Elastifile leverages its distributed metadata model to produce a scale-out, flash-native distributed file system that provides both storage and data lifecycle management.
Elastifile, a Silicon Valley startup with an Israeli back end, has emerged from relative stealth to announce both themselves and their product, a scale-out, flash-native distributed file system designed to unify data within a single global namespace to deliver hyperscale efficiency.
While Elastifile briefly popped out of stealth a year ago to announce their Series B funding round, for the most part the company has steered clear of the public eye. And while multiple scale-out parallel file systems are on the market today, the company says that Elastifile’s is fundamentally different.
“We have built up very quietly since we were founded in 2013, and today is both our product launch and company launch,” said Andy Fenselau, Elastifile’s VP of Marketing. “We were looking to build something that’s better than just a better, faster cheaper storage silo. So we pulled together a team of leadership, investors and funding to build a next-generation data management and storage solution across true hybrid cloud workflows.”
Their backers include four of the leading global enterprise cloud companies – Cisco is the public one – and three of the largest enterprise flash vendors, with Western Digital being the public one. Over $50 million has been secured in investments to date.

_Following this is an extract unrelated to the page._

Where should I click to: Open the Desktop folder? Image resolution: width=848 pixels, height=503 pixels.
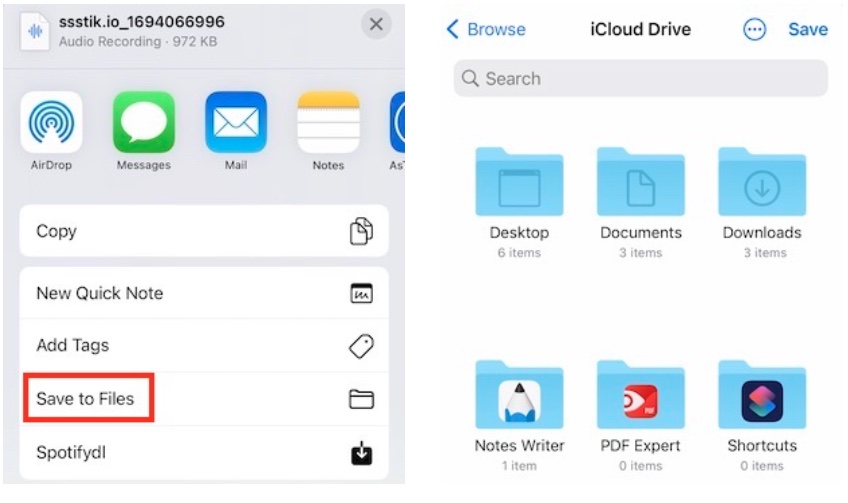tap(519, 183)
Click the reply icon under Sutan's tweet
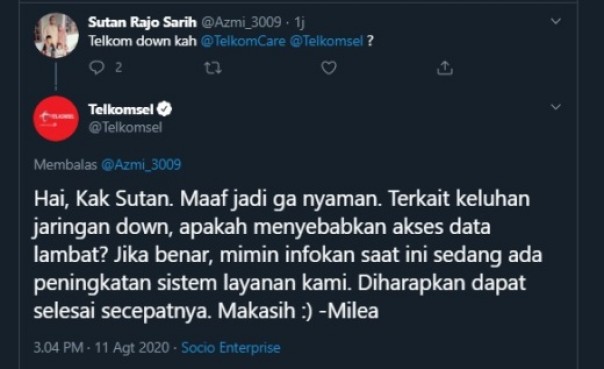 tap(96, 68)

“Our design objective is to bring all the cloud infrastructure and hyperscale advantages to the enterprise – elasticity, easy management, and access for business users, not just admins,” Fenselau said. “This includes cross-cloud capability, but without compromising performance SLAs. The idea isn’t just to maybe do things cheaper in the cloud by tiering some data or apps there, but to have everything as a service and move data and apps around in a way that’s driven by end users, not the storage admins.”
The secret sauce here, which provides the application readiness of file, the scale of cloud and the performance of flash is an architecture based on a patented distributed metadata model and its Bizur specialized key-value consensus algorithm. In conventional consensus algorithms, every operation is written to the log, and can only be applied once a majority of the nodes acknowledge it. This has the potential to slow things down, which Bizur overcomes by allowing operations on independent keys to be applied concurrently. The result is consistent 1-2 millisecond latency at any scale in noisy and heterogeneous cloud environments, which allows any workload to meet any enterprise SLA in the cloud or the data centre.
“We’ve blown away traditional bottlenecks with this cloud scale distributed metadata model,” Fenselai said. “Our distributed file system creates an extended global namespace capability, which makes everything more dynamic than had been thought possible across sites and clouds. Before this, a global namespace across different sites with cloud scale and enterprise SLAs was not an option, but that’s what our system does. You have virtual controllers deployed on every node, which confederates across other nodes, on-prem and in cloud, into a global namespace with 1-2 millisecond application response time. And as you add more nodes, you add more performance.”
The Elastifile solution also features advanced data reduction (global deduplication, compression, and snapshot shipping) and CloudConnect object tiering which lets them tier working data with a cold data tier.
“We finalized our product and had quietly had our initial product release in the fall of last year,” Fenselau said. “This 1.0 release showed that we could deliver on enterprise expectations. We signed up our first dozen customers and our first partners. This is ourbig launch, where we already have real customers and real proof points and a next-gen product with the full cross-cloud and cloud deployment options. This is the version that can be deployed in Amazon and Google, and is the one with CloudConnect.”
While the sweet spot is larger enterprises, it is by no means the only market.
“This kind of technology tends to find its way to the Global 5000 first, and medium to large enterprises are really the sweet spot,” said Sebastiano Tevarotto, President and General Manager at Elastifile. “However, channel partners aggregate services and sell them to smaller companies as well, so the benefits of this extend beyond that Global 5000.”
While Elastifile does sell direct, the projection is that a majority of sales will be channel.
“We expect that a minimum of 80 per cent of business will go through partners, and about half of that will be service providers,” Tevarotto said. “We will have both integrator and managed services partners. We enable the MSP model, around our services that are delivered.”
Elastifile is presently building out a channel, with the primary qualification being strong competence around targeted use cases, and the ability to expand the use cases more.
“Numbers of partners aren’t a concern at this point,” he said. “We have some large companies that can provide the breadth we need, and a significant number of smaller ones. They include traditional partners and service providers, and some that do both.”
Tevarotto said that regardless of partner type, they can all benefit from Elastifile’s ability to address the paradox for the channel of how to transition effectively to it while retaining their revenues.
“Cloud has been the trigger of turbulent change, which has brought about changes in the channel, and in distribution, with some of the traditional role of distributors being replaced by AWS and Google,” he said. “We enable partners to leave storage behind and focus on the data, and lifecycle management of the data. That is where the channel can add value.”